Agra rose to prominence during the Mughal reign and has been a major historical and heritage centre of India since then. Sultan Sikandar Lodi found the city in 1504 and in 1526, it was captured by Babur – the first Mughal emperor. His grandson Jalal ud-din Muhammed Akbar, upon becoming the king, made the city his capital. After his death, his descendants Jahangir and Shah Jahan too ruled India from here. The city fell into the British hands in 1803 and remained with them till 1947. Although Taj Mahal is the most-visited attraction in the region, there are many other places of tourist interest here, such as Fatehpur Sikri, Agra Fort and Tomb of Akbar. People during their Agra tour consider flocking to these places of historical significance.
The fort was built in the 11th century under the jurisdiction of the Rajputs. From the 16th century, the Lodis, Babur, Humayun, Akbar, Jahangir and Shah Jahan ruled from here. The walls of this 94-acre and semi-circular fortification reach a whopping 70 metres in height and one and a half mile in circumference. It is a massive complex with its front side having two walls; one behind the other. Embrasures allowed the troops to fire arrows and bullets from a certain height from within the thick defensive exterior. Battlements allowing soldiers to man the buildings inside the complex can also be seen inside this military establishment. According to some historic accounts, about 500 buildings existed inside the fortress, most of which were destroyed by either Shah Jahan or colonists.
Four gateways are provided to enter inside, with one of them opening towards River Yamuna. The most prominent of them is the Delhi Gate, which is built in white marble and has a moat and a drawbridge.

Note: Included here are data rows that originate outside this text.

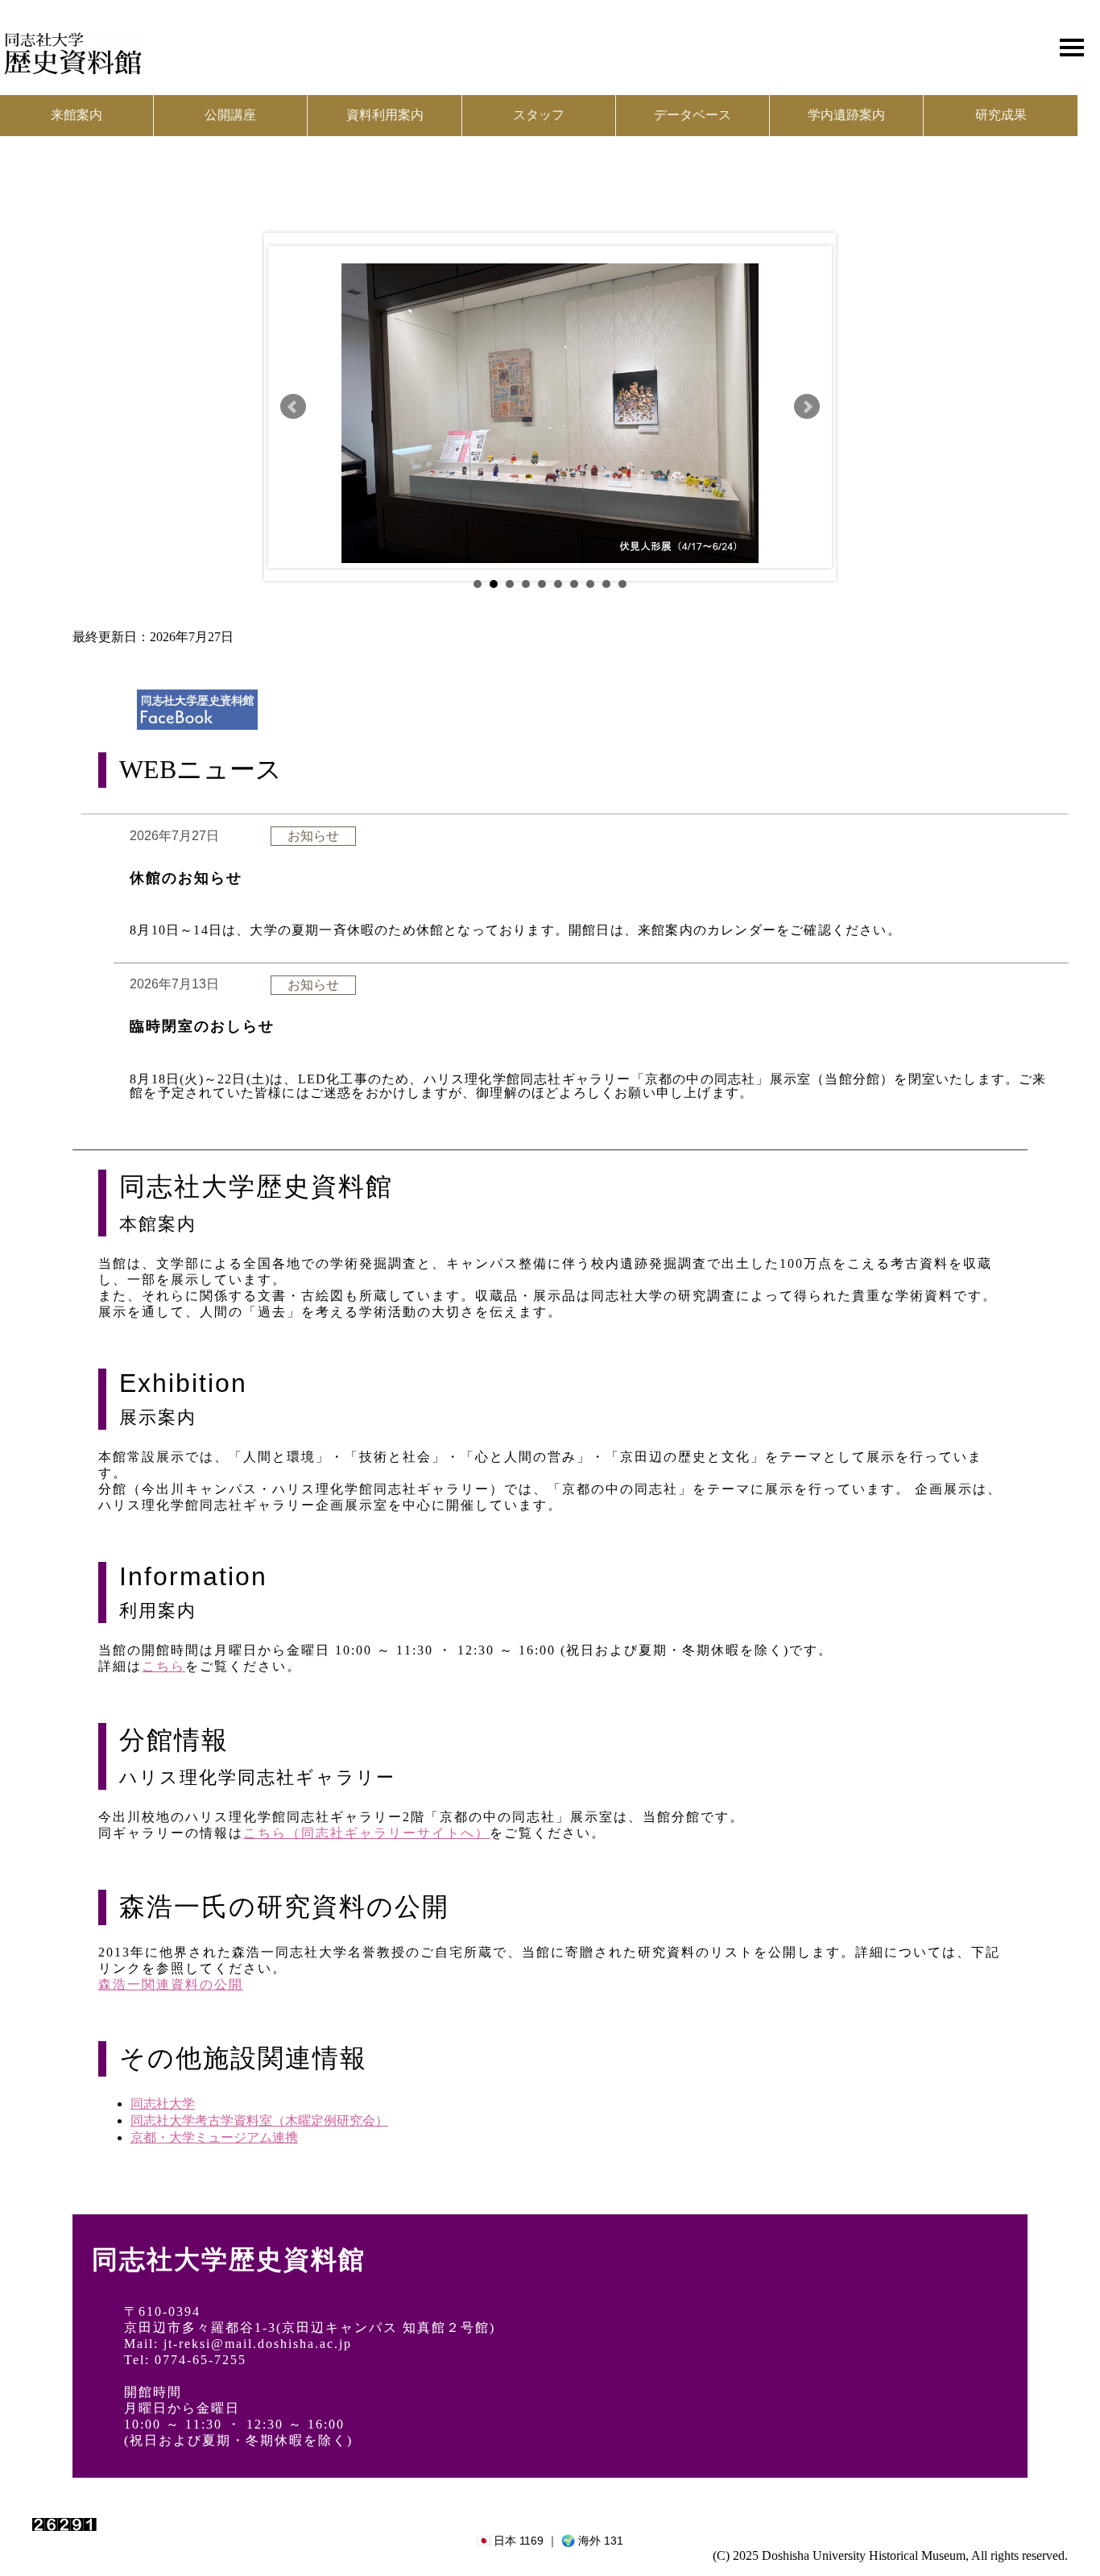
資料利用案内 (385, 115)
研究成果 (1001, 115)
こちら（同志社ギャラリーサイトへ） (366, 1833)
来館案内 (76, 115)
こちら (163, 1666)
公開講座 (230, 115)
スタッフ (538, 115)
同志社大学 (162, 2103)
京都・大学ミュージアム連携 (214, 2137)
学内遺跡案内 (846, 115)
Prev (293, 407)
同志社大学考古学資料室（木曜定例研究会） (259, 2120)
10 (622, 584)
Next (807, 407)
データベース (692, 115)
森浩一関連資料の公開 (170, 1984)
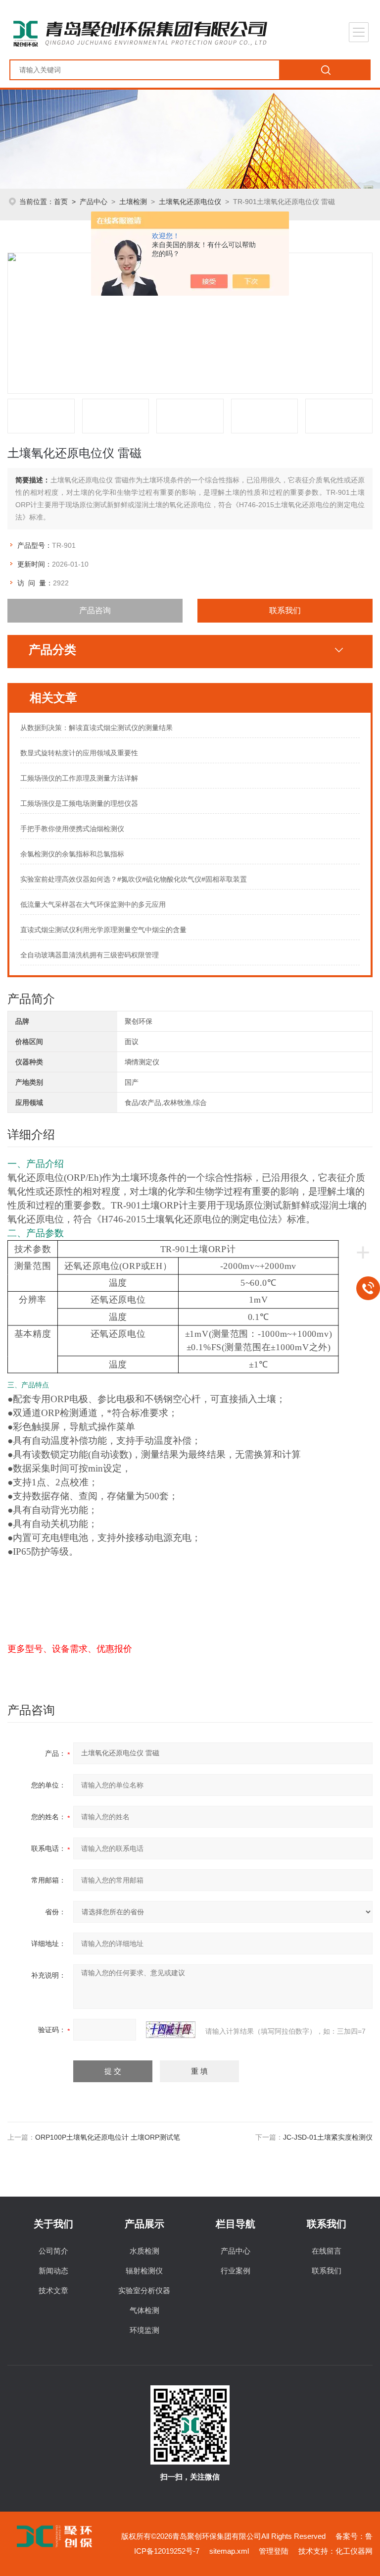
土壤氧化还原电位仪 (190, 202)
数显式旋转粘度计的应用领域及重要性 (79, 753)
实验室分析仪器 (144, 2290)
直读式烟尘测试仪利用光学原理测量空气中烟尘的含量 (103, 930)
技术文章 (53, 2290)
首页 (61, 202)
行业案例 (235, 2270)
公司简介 (53, 2251)
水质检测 (144, 2251)
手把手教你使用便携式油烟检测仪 (72, 829)
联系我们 (285, 610)
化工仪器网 (354, 2551)
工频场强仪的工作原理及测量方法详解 (79, 778)
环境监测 (144, 2330)
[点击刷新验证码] (170, 2029)
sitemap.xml (229, 2551)
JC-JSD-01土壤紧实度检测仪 (328, 2137)
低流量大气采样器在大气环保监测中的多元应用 (93, 904)
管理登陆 (273, 2551)
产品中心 (93, 202)
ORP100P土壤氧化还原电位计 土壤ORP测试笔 (107, 2137)
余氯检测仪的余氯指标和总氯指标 (72, 854)
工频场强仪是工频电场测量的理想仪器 (79, 803)
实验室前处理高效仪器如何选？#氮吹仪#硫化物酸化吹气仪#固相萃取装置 (133, 879)
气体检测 (144, 2310)
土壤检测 (133, 202)
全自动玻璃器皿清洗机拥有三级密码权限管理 (89, 955)
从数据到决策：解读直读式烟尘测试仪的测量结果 (96, 728)
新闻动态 (53, 2270)
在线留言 (326, 2251)
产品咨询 (95, 610)
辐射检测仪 (144, 2270)
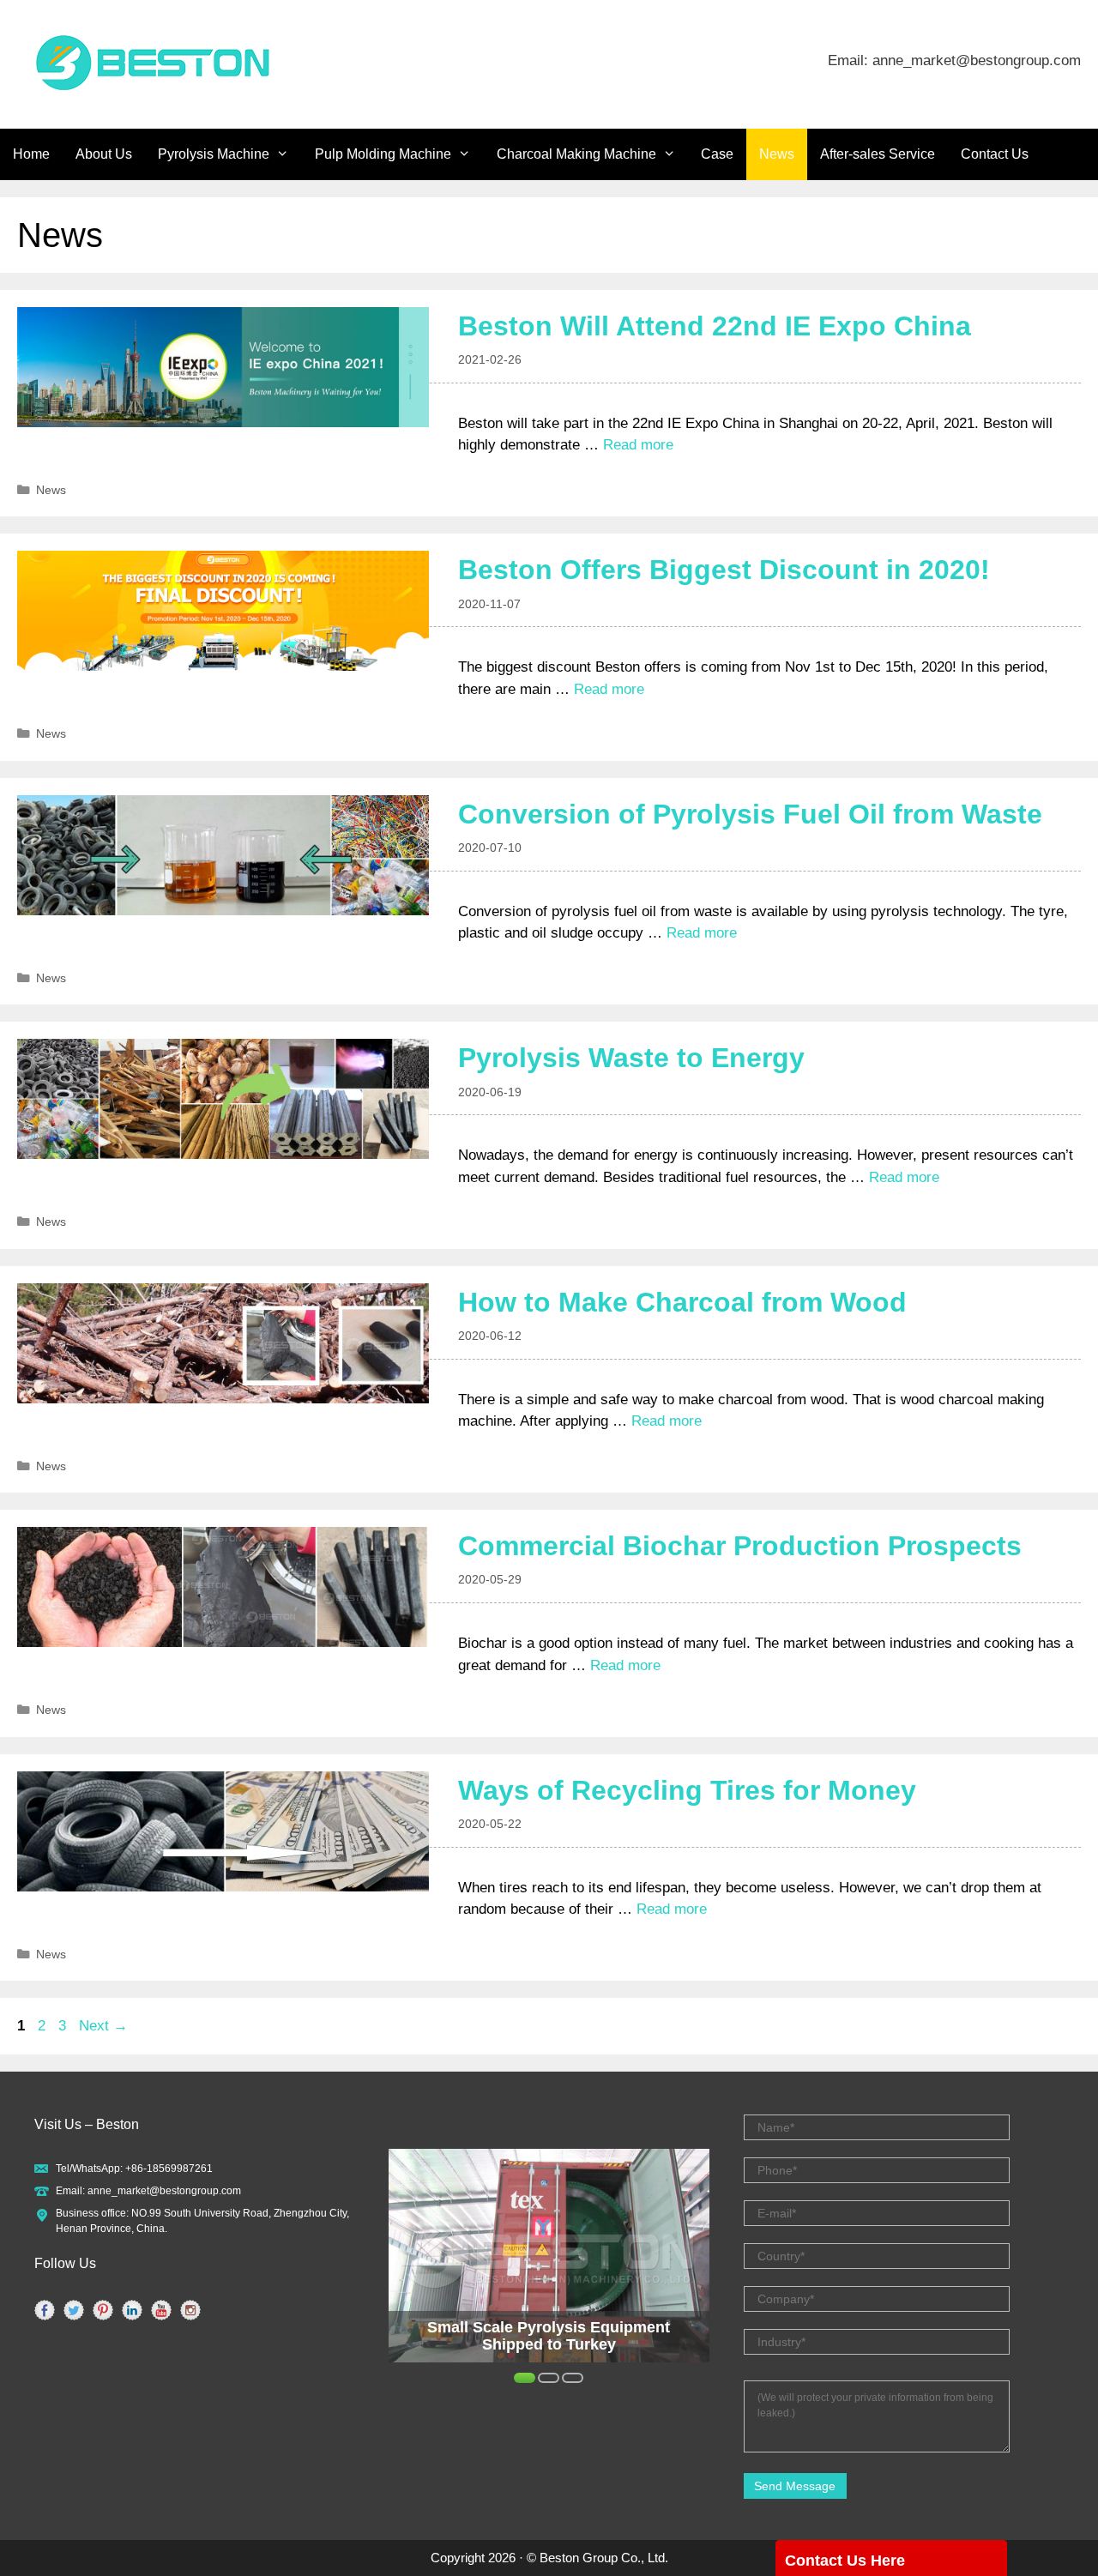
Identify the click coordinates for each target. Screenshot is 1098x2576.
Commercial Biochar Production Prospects (740, 1545)
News (776, 154)
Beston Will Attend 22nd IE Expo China (714, 326)
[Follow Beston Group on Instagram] (190, 2310)
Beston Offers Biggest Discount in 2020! (724, 569)
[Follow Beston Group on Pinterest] (103, 2310)
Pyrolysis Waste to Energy (631, 1057)
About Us (103, 154)
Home (31, 154)
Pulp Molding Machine (383, 154)
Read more (638, 445)
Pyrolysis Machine (213, 154)
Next (103, 2026)
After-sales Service (877, 154)
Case (717, 154)
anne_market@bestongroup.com (164, 2191)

Another gate at an angle of 90 degrees was constructed after the former to make it tough for enemies to infiltrate. Contemporary entry is through the Amar Singh Gate, which opens up into the courtyard of the Diwan-i-Aam, having beautifully-decorated walls. The Machhi Mahal inclusive of gardens and water fountains is situated behind the hall of public audience. Interiors of this quadrangular complex are richly decorated while the outer walls of the inner buildings have brackets to balance light and provide shadows. A pillared hall is located in the north of the complex.
The courtyard of Jahangir Mahal gives a magnificent view of the Taj Mahal and its terrace has two rooms and a number of reservoirs used for water supply. Overlooking the yard is a small room where Shah Jahan was held captive by his son Aurangzeb. Towards the north of the courtyard is the Moti Masjid or the Pearl Mosque. Agra is foremost among the various holidays destinations in India and is perfect for sampling the Mughal heritage.
Helpful Information for Visitors
This impressive fortress is open for tourists from sunrise to sunset and the entry fee is INR 20 for Indians and INR 300 for travelers coming from abroad. Children up to 15 years of age do not have to pay anything to witness its grandeur. Cigarettes, weapons and electronics are banned inside the complex as is touching and scratching the walls.